(Records from a pointing dataset)
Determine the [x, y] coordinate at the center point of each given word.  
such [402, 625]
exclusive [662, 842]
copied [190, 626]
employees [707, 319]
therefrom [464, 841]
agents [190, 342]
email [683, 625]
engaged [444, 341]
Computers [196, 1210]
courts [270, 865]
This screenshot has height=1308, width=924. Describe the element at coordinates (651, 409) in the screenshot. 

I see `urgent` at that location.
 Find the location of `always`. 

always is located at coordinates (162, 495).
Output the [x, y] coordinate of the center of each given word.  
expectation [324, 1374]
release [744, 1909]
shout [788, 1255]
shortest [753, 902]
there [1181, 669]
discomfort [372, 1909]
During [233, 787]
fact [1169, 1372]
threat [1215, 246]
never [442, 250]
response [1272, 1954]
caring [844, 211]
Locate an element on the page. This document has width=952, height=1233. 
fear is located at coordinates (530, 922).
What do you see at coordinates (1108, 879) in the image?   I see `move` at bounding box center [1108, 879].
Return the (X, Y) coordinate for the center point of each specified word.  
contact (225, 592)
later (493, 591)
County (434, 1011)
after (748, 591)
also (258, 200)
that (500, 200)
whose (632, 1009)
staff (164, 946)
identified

◆ **Written request**
Can you output the lines above, unchanged, from the line containing "agents [190, 342]" through the line containing "always is located at coordinates (162, 495).", including both of those lines?

◆ **The completed task**
agents [190, 342]
email [683, 625]
engaged [444, 341]
Computers [196, 1210]
courts [270, 865]
This screenshot has height=1308, width=924. Describe the element at coordinates (651, 409) in the screenshot. 

I see `urgent` at that location.
 Find the location of `always`. 

always is located at coordinates (162, 495).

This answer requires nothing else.